De Meo’s approach at Renault offers a clear counterpoint. He emphasized not just product design but predictive planning – using data to refine model mix, optimize supply alignment, and anticipate demand clusters well before production. If he applies the same rigor to Kering’s operations, it could help the group close its analytics gap and enhance creative decision-making with sharper insights: tailoring regional assortments, setting smarter price corridors, optimizing drop timing, and refining marketing spend with precision.
3. Brand Engineering: Emotional Intelligence in a Mechanical World
Though trained as an industrial strategist, de Meo has repeatedly shown himself capable of mastering the art of emotional storytelling.
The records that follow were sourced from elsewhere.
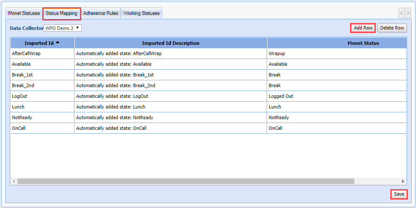Select the Working Statuses tab
This screenshot has width=416, height=208.
pos(141,13)
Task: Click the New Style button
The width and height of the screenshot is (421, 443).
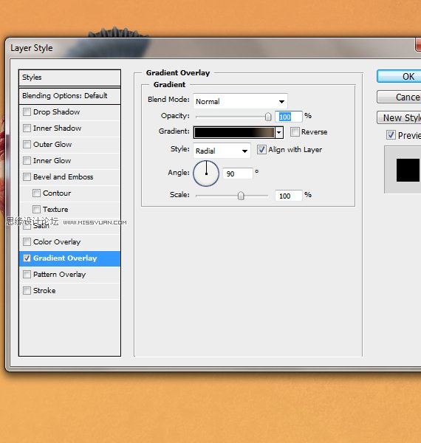Action: coord(399,117)
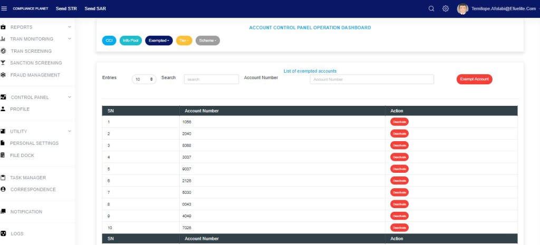Click the Tran Screening globe icon
Screen dimensions: 540x245
(x=3, y=51)
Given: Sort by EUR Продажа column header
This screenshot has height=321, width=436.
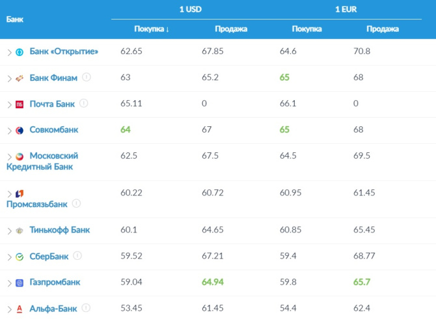Looking at the screenshot, I should [x=383, y=29].
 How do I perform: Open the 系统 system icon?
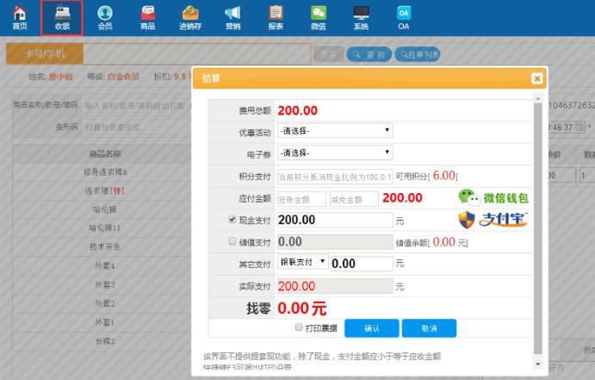pyautogui.click(x=361, y=17)
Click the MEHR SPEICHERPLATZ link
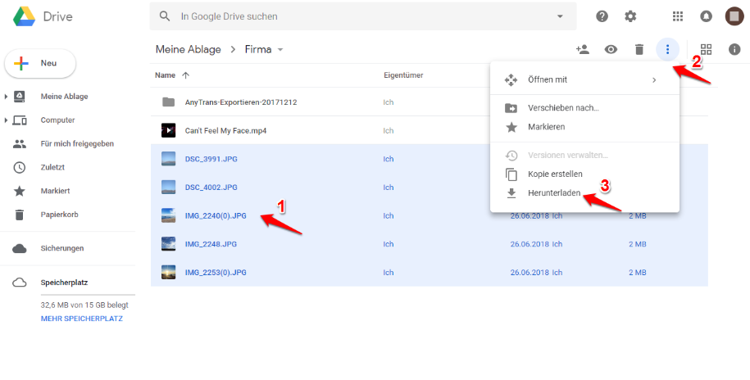The width and height of the screenshot is (750, 380). pos(82,318)
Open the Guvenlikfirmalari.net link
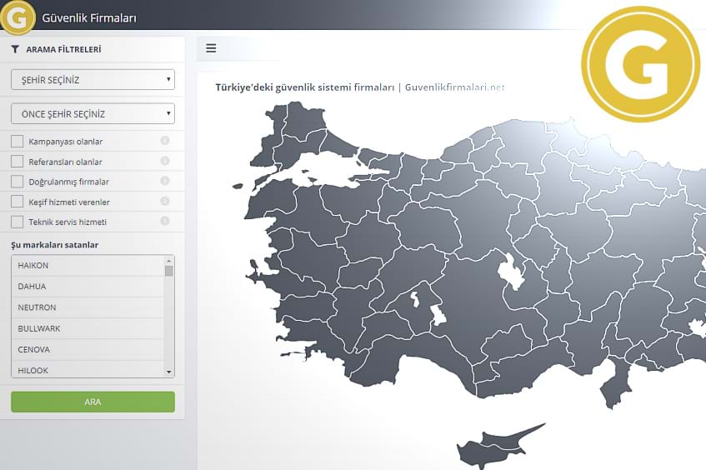 coord(454,87)
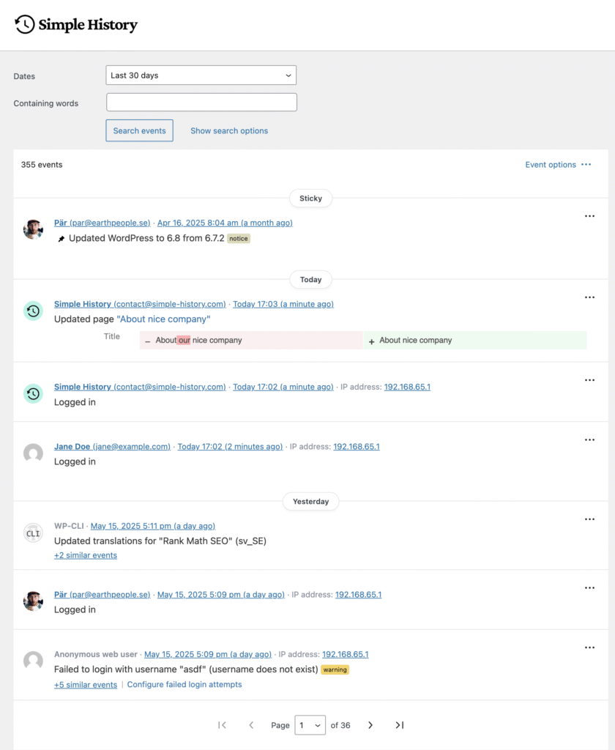Open actions menu for the sticky WordPress update event

click(589, 216)
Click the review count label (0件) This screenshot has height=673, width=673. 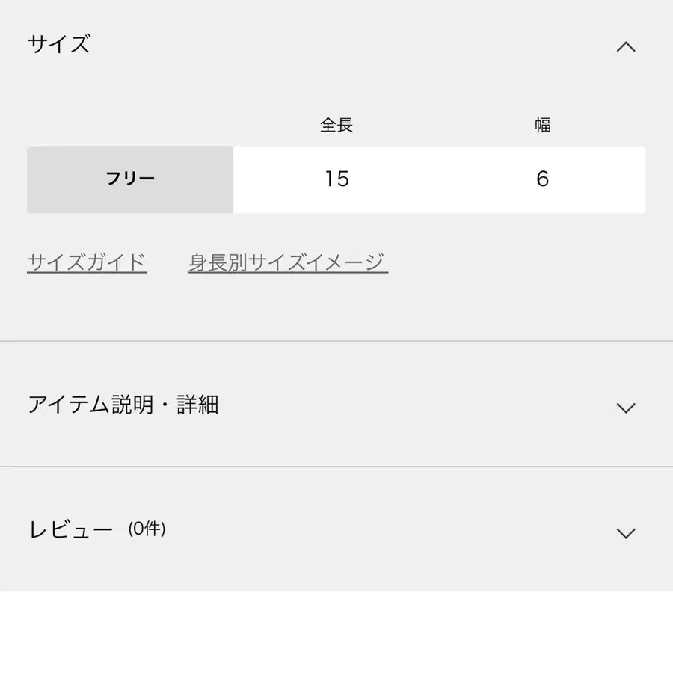[x=150, y=530]
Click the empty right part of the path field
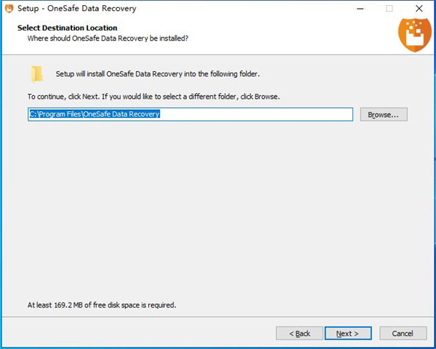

He was instrumental in the 2007 relaunch of the Fiat 500, for example, transforming the car into a global style symbol. At SEAT, he launched Cupra as a standalone sub-brand with a youthful lifestyle positioning. And at Renault, he gave electric models, such as the R5 and Scenic, not just technical relevance, but cultural salience, showing that de Meo knows how to inject meaning into machines. And meaning is the currency of luxury.
If he can apply the same principles – cohesive storytelling, distinct brand language, controlled iconography – Gucci and other Kering brands could see a creative revival that is grounded in structure, not restricted by it.
4. The Rise of Cross-Industry Leadership in Luxury
De Meo appears to be the first former auto CEO appointed to lead a global luxury fashion group. But he joins a broader wave of cross-sector appointments. Chanel brought in Leena Nair from Unilever. Gucci Group’s turnaround in the early 2000s was led by Robert Polet – also from Unilever; before Polet, Gucci’s CEO, Domenico De Sole, came from a tax law background. Ferrari named a semiconductor executive, Benedetto Vigna, as its CEO.
These moves reflect a deeper trend: The luxury goods segment – one dominated by family-owned and operated companies – has matured into a highly complex, globalized, operationally-intense sector. As product volumes increase and marketing turns digital-first, the skillset needed to manage these businesses increasingly mirrors that of tech and industry.
A New Kind of Luxury CEO
Kering’s board is making a calculated gamble that de Meo can modernize operations without sterilizing the brand magic that sets luxury apart. The risk is real. Too much structure and financialization could alienate designers and consumers, alike. But the opportunity appears to outweigh the risks. A Kering that runs as precisely as an automaker while expressing the emotion of fashion would be better positioned to compete in a luxury landscape shaped by uncertainty, digital acceleration, and consumer discernment.
To succeed, de Meo must give creative leads like Gucci’s newest creative head Demna Gvasalia enough space to invent, while holding each brand accountable for its long-term performance. That balance – between mystique and method – is the essence of his mandate.
De Meo’s arrival may mark the beginning of a new leadership archetype in luxury – one where operational rigor and cultural fluency are no longer seen as opposites. In a sector where tradition often trumps transformation, Kering is breaking the mold. If de Meo succeeds, he will not just revive Gucci or optimize Saint Laurent. He will redefine what it means to run a 21st-century luxury group – where storytelling, scale, and strategy must finally move in sync.